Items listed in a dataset
= = =
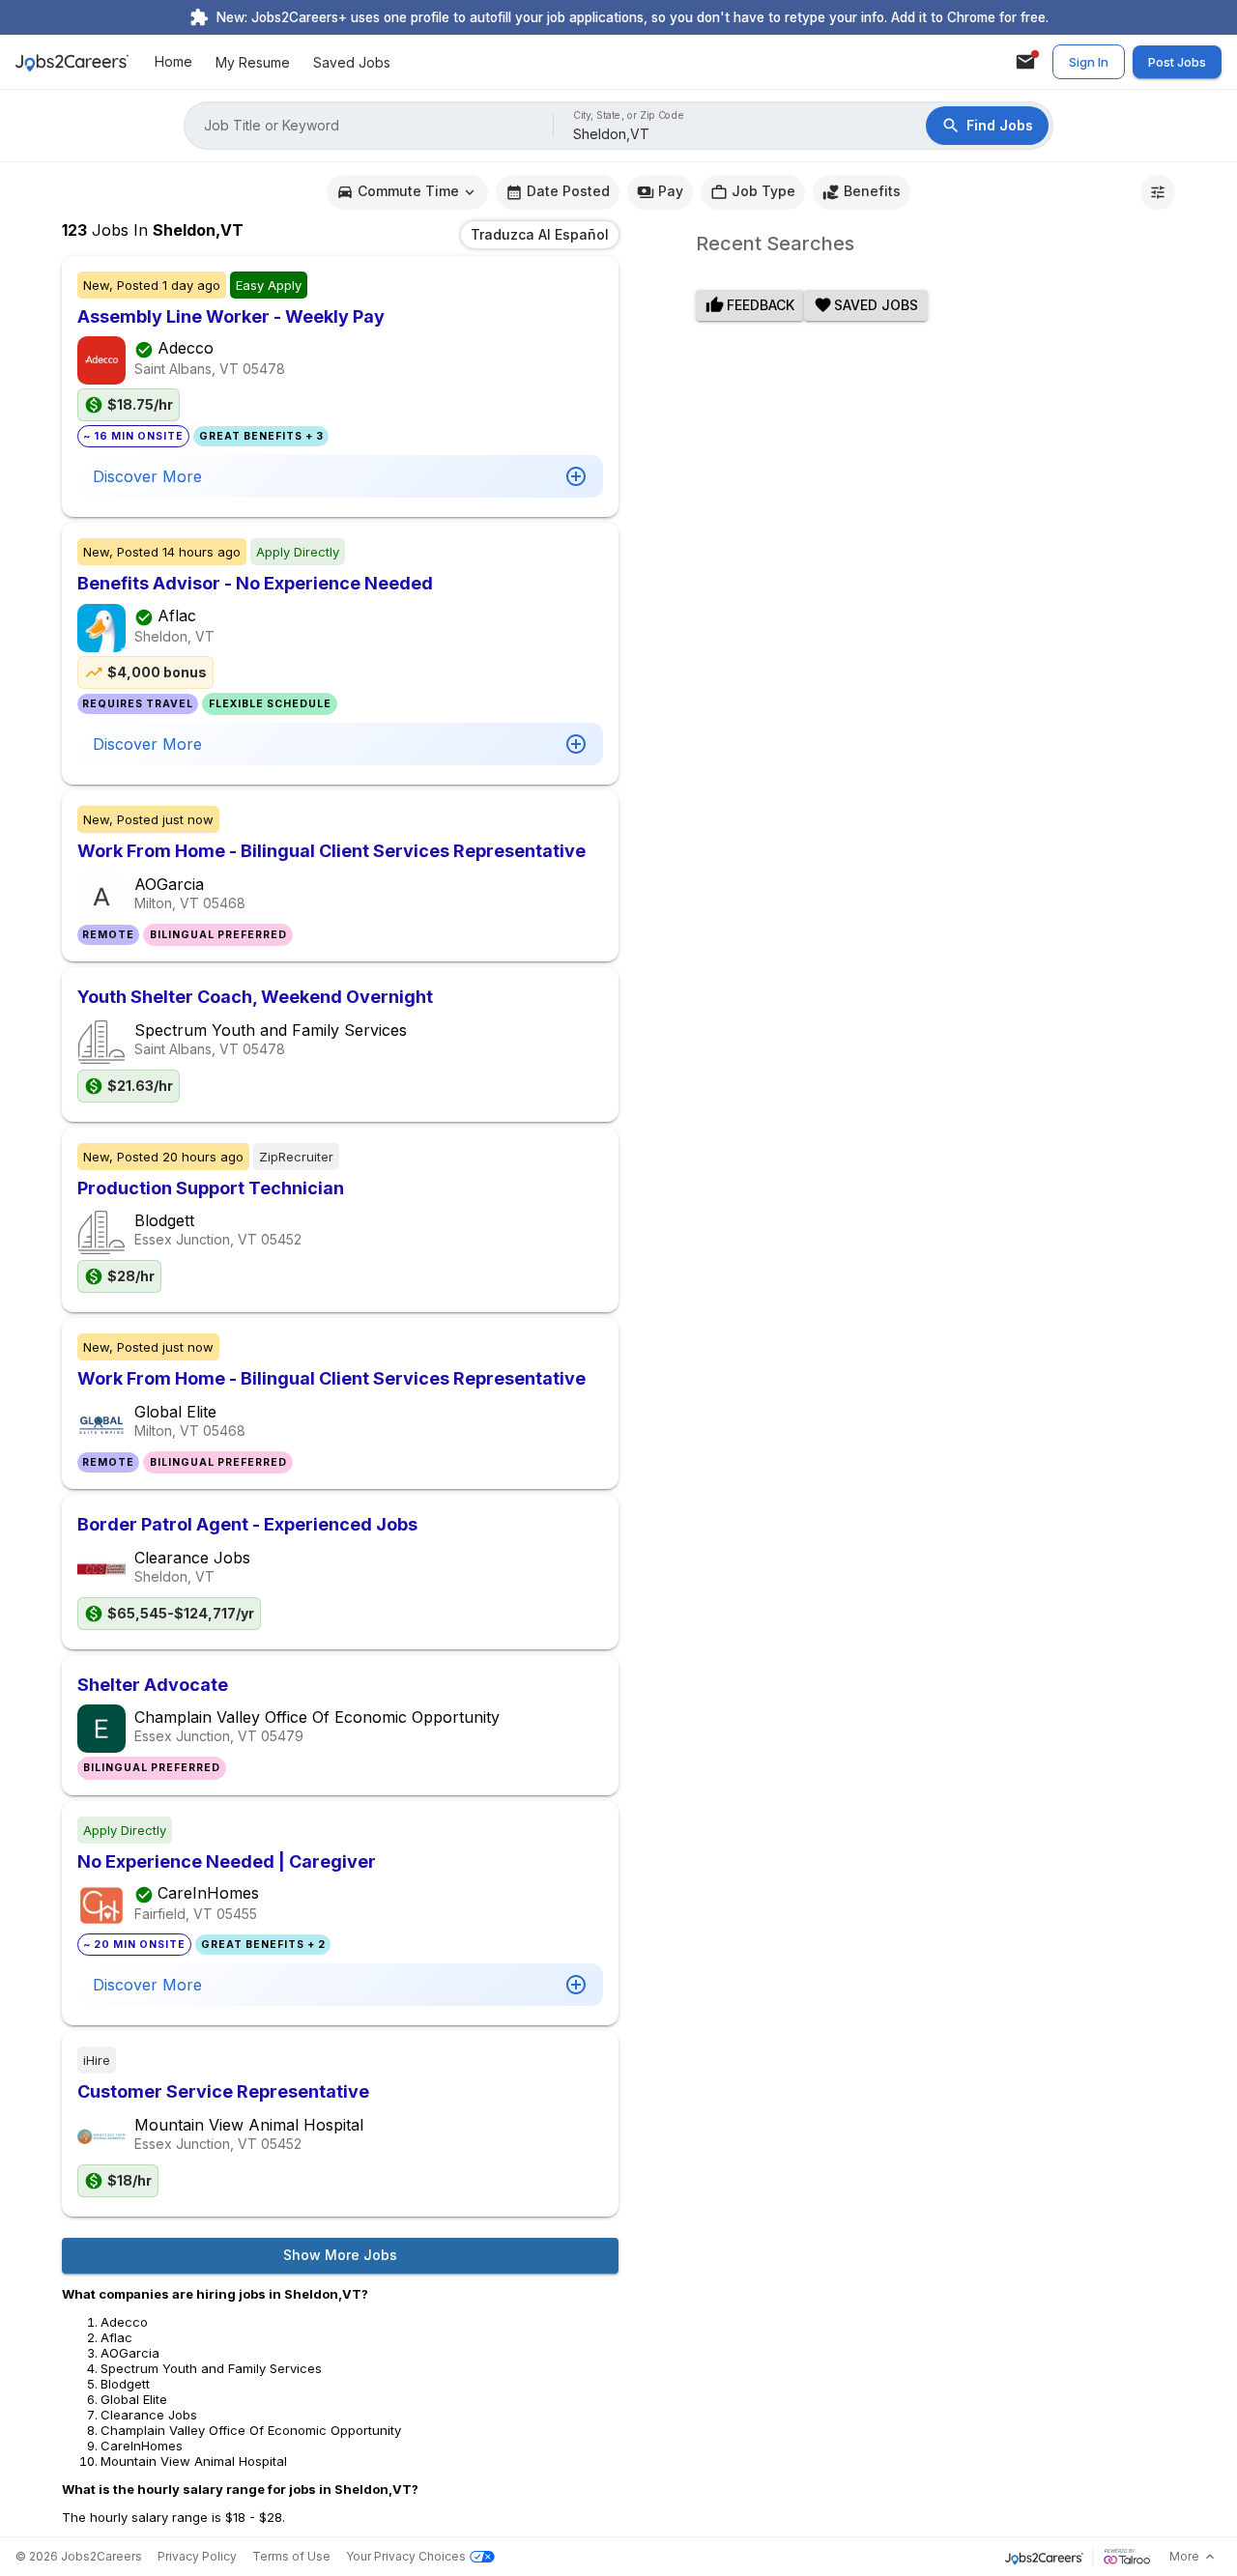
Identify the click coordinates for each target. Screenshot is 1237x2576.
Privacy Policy (197, 2556)
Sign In (1088, 62)
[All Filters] (1157, 192)
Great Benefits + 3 (261, 436)
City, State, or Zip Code (629, 115)
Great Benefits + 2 (263, 1944)
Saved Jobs (351, 62)
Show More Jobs (340, 2255)
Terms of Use (291, 2556)
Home (173, 62)
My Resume (253, 62)
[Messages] (1025, 62)
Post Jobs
= = =
No pictures should appear in the copy, and each record above is to be returned exactly.

Identify the click coordinates for each target. Screenshot is 1237x2576.
Privacy Policy (197, 2556)
Sign In (1088, 62)
[All Filters] (1157, 192)
Great Benefits + 3 (261, 436)
City, State, or Zip Code (629, 115)
Great Benefits + 2 (263, 1944)
Saved Jobs (351, 62)
Show More Jobs (340, 2255)
Terms of Use (291, 2556)
Home (173, 62)
My Resume (253, 62)
[Messages] (1025, 62)
Post Jobs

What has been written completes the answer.